So the content of $g_r$ is at most $D(r)=r(f(a-r)+f(-a+r)).$ Since $f$ is continuous at $\pm a$ with $f(\pm a)=0,$ the value $D(r)$ can be as small as desired, by taking sufficiently small $r$.

We can conclude that the content of the graph of $f$ is $0$ if we can show that the content of $f$ resticted to $[-a+r,a-r]$ is $0, $ ....

.... which we do by putting $p=-a+r$ and $q=a-r$ in the following:

(ii). Lemma. For $p<q$ and for differentiable $f:[p,q]\to \mathbb R$ such that $\sup \{|f'(x)|:x\in [p,q]\}=K<\infty , $ the content of the graph of $f $ on $[p,q]$ is $0.$

Proof: For $n\in \mathbb N$ let $d_n=\frac {q-p}{n}$ and let $a_j=a+jd_n$ for $0\leq j\leq n.$ The graph of $f$ on the interval $[a_j,a_{j+1}]$ is covered by the rectangle $[a_j,a_{j+1}]\times [f(a_j)-Kd_n,\;f(a_j)+Kd_n].$ This rectangle has area $2K(d_n)^2.$ There are $n$ such rectangles, so the content of the graph of $f$ on $[p,q]$ cannot exceed $$n\cdot 2K(d_n)^2 =2K(q-p)^2/n.$$ Since $n$ can be any natural number, the content of the graph of $f$ on $[p,q]$ is zero.

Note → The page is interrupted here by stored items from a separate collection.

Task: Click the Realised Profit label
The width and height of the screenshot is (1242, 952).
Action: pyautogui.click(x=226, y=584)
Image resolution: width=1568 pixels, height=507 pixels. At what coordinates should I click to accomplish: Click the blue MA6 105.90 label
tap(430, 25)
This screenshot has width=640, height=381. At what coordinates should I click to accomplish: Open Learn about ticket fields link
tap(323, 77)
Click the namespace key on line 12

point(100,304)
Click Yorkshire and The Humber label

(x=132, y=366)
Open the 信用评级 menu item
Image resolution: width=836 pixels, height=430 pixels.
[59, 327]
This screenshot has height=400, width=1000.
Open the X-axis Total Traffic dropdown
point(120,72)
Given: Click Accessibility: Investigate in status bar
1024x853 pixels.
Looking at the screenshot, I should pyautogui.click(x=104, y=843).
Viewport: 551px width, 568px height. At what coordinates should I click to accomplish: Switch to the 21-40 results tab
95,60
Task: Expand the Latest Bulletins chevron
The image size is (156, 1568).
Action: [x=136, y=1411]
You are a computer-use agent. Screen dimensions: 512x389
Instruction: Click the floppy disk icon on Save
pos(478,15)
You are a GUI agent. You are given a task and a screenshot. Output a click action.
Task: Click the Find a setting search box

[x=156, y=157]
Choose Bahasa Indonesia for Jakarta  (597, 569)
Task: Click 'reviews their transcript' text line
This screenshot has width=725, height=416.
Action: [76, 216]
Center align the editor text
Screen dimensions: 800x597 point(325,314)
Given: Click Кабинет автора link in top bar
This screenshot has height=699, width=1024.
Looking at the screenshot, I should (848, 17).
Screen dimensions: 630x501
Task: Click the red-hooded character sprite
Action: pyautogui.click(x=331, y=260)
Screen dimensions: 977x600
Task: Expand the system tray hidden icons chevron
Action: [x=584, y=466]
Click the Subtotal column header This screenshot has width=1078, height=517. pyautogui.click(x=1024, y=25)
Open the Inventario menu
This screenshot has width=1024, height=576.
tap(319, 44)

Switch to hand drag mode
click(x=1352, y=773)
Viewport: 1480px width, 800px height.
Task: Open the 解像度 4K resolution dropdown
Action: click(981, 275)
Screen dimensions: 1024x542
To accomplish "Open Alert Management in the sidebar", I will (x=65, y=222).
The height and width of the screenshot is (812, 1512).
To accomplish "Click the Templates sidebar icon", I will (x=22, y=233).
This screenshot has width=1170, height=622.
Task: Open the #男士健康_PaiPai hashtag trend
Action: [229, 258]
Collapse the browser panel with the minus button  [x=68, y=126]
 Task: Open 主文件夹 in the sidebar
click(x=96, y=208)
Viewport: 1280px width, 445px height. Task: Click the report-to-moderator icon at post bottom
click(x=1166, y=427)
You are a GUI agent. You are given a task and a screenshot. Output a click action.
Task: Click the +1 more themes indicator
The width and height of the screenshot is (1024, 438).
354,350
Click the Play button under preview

This is not as general as the comments and answer of Paramanand Singh but suffices for the Q.

Remarks: I hope I got "the graph of..." in all the right places. To a set-theorist a function $is$ its graph.... In the Lemma it would also suffice that $f$ is Lipschitz-continuous on $[p,q]$ with Lipschitz constant $K$.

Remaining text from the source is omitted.